What once was intended as a mission, the Alamo became one of the most horrific battle zones in Texas history. In 1836, Mexican Army leader Santa Anna (Emilio Echevarria) lead his troops to the Alamo looking to gain ground in his quest for Texas. But once there, the 200 men who populated the fort, including Davy Crockett (Billy Bob Thornton), James Bowie (Jason Patric), and William Barrett Travis (Patrick Wilson), defended themselves from attack for 13 excruciating days, during which their rations, ammo, and hopes were slowly exhausted before their brutal defeat.
While it doesn't have the overpowering style of "Pearl Harbor" or the gritty realism of "Saving Private Ryan," "The Alamo" (IMDb listing) is an attempt to merge these two types of revisionist cinema into one tale of a lone fort under siege. Part history lesson, part legend debunker, and part Oscar-baiter, "The Alamo" has finally popped back up in the cinematic hopper of must-dramatize historical events.
The story of the Alamo has been covered many times before, most notably in a jingoistic John Wayne picture from 1960 that played a bizarre game of touch football with the facts. The new "Alamo" aims to be a more contemplative and accurate reenactment of the battle, and just by the character assassination alone, I think filmmaker John Lee Hancock ("The Rookie") has done his job very well.

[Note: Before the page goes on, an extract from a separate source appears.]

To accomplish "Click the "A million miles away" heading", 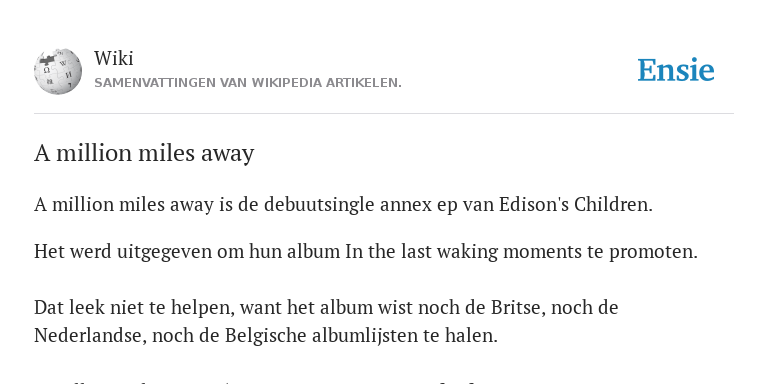I will coord(144,153).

Hancock's "Alamo" tries to recreate the event from a truthful, yet still cinematic, perspective. The legends of the era are all represented here, and performed with gusto by the more than willing cast. But in bringing these men to the screen, Hancock redefines their myths, and plays up their future legacies at the same time. Davy Crockett gets the most attention, presented here as a by-product of his own legend, only failing when trying to live up to the public's expectations. Billy Bob Thornton portrays Crockett as a man divided between the hero that's been projected on him for years, and the star that he clearly enjoys being through his wide smiles and fearlessness in achieving the center of attention. James Bowie is now a man dying violently of consumption and without a large role in the battle, but still wielding his namesake knives. And Sam Houston (played by a raging Dennis Quaid) is still a pit bull of a leader, but also a calculating general who knew better than to charge into the Alamo with guns blazing. Instead, Houston waits his turn for revenge on Santa Anna, who isn't afforded a respectful portrayal. Depicted here as a screaming, ruthless leader and taker of random virginity, Santa Anna comes across as more of a James Bond villain than an historical portrait, which defuses the respectful tone of the film along with some of its credibility.

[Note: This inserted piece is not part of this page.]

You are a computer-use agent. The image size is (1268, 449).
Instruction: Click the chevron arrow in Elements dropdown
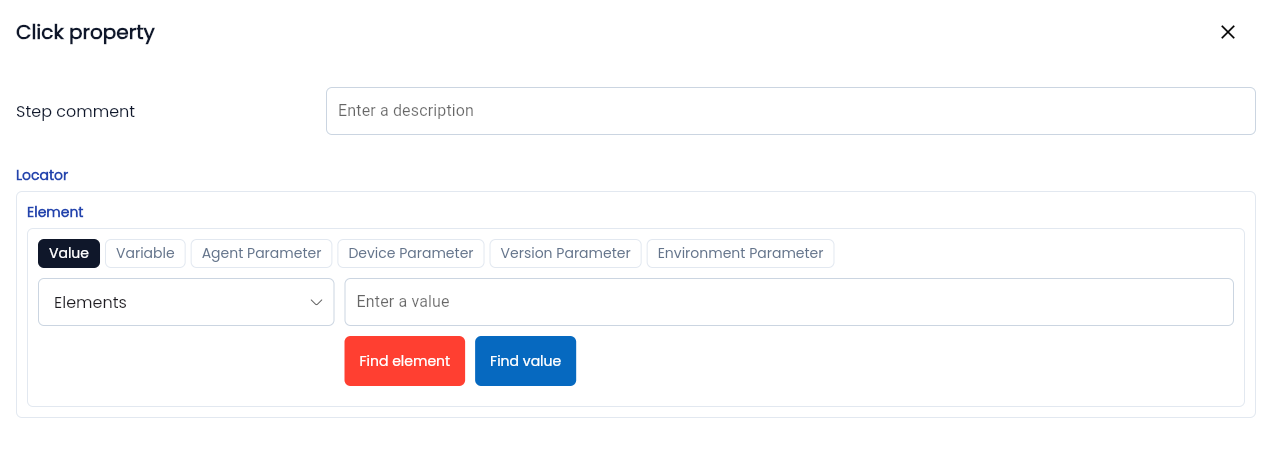click(317, 302)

The film does take a good 90 minutes to get to the legendary battle sequence, and Hancock uses his time well to mount a feeling of hopelessness and rapidly-depleting bravery amongst the Alamo's brigade. Fortunately, Hancock isn't one of the growing number of directors who love to suffocate tension through claustrophobic photography. "Alamo" is a wide-open-spaces film, using its big canvas to detail the brutal situation the men faced and the 13 long days it took them to get to history. The drama can get a little pokey from time to time, since there are a great number of characters to tend to, along with the chess-like precision in setting up the spatial relationships inside and outside the Alamo. But as deeply flawed as the film can be from time to time, it's a great evocation of the event, and brings a new perspective to well-known history.
The filmmakers get a little nutty in the final act, which tacks on a "Pearl Harbor" climax that has the film going beyond the Alamo just so it can climax on an American victory. This type of silly ending isn't warranted, and needlessly draws out the film way past its expiration date. The story of "The Alamo" should've just stayed at the Alamo. Let the history books tell the rest of the story.